Introduction: From Experiment to Deployment¶
Training a model in a notebook is one thing — deploying it at scale in a robust production environment is a whole different story. That’s where TFX (TensorFlow Extended) comes in.
TFX is an end-to-end ML platform for production-grade ML pipelines built around TensorFlow. It handles:
-
Data ingestion
-
Data validation
-
Feature engineering
-
Model training
-
odel validation
-
Deployment
All with pipeline reproducibility, CI/CD, and version control baked in.

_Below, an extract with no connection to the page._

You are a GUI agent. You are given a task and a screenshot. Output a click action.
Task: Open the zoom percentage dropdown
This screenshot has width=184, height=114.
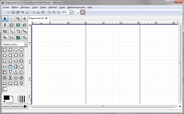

Key Components of a TFX Pipeline¶
Component | Purpose |
---|---|
ExampleGen | Ingest and split raw data (CSV, TFRecord, etc.) |
StatisticsGen | Computes statistics over data |
SchemaGen | Infers data schema from stats |
ExampleValidator | Detects anomalies and missing values |
Transform | Performs feature engineering |
Trainer | Trains a model using TensorFlow |
Evaluator | Measures model quality (blessing or rejection) |
Pusher | Pushes the model to serving environment |
Example: Building a TFX Pipeline (Basic)¶
pip install -q tfx
Step 1: Directory Setup¶
import os
PIPELINE_NAME = "sentiment_pipeline"
PIPELINE_ROOT = os.path.join("pipelines", PIPELINE_NAME)
METADATA_PATH = os.path.join("metadata", PIPELINE_NAME, "metadata.db")
Define Pipeline Components¶
from tfx.components import CsvExampleGen
from tfx.orchestration.experimental.interactive.interactive_context import InteractiveContext
context = InteractiveContext()
example_gen = CsvExampleGen(input_base="data/")
context.run(example_gen)
Step 3: Feature Engineering and Model Training¶
from tfx.components import Transform, Trainer
from tfx.proto import trainer_pb2
trainer = Trainer(
module_file='model.py', # Your model logic here
examples=example_gen.outputs['examples'],
train_args=trainer_pb2.TrainArgs(num_steps=1000),
eval_args=trainer_pb2.EvalArgs(num_steps=500)
)
context.run(trainer)
Step 4: Evaluating and Pushing¶
from tfx.components import Evaluator, Pusher
evaluator = Evaluator(
examples=example_gen.outputs['examples'],
model=trainer.outputs['model']
)
pusher = Pusher(
model=trainer.outputs['model'],
push_destination=tfx.proto.pusher_pb2.PushDestination(
filesystem=tfx.proto.pusher_pb2.PushDestination.Filesystem(
base_directory="serving_model/"
)
)
)
context.run(pusher)
Optional: Orchestration Tools¶
TFX integrates with orchestrators like:
-
Apache Airflow
-
Kubeflow Pipelines
-
Vertex AI Pipelines (GCP)
-
Dagster (community)
This lets you schedule, version, and monitor your pipelines in production environments.
Bonus Features¶
Model Blessing: Only deploy models that pass thresholds
CI/CD for ML: Automate training, evaluation, and deployment
ML Metadata Tracking: Reproducibility and lineage
TensorBoard Integration: For monitoring and debugging
Summary¶
In this chapter, you learned:
-
What TensorFlow Extended (TFX) is and why it matters in production
-
How to build a simple TFX pipeline: ingest → validate → train → deploy
-
How to scale with orchestration and CI/CD tools
-
How TFX promotes reliability, observability, and reproducibility in ML workflows
TFX is your bridge between research and reality. It ensures your models are not only accurate, but also trusted, trackable, and repeatable in the messy world of production systems.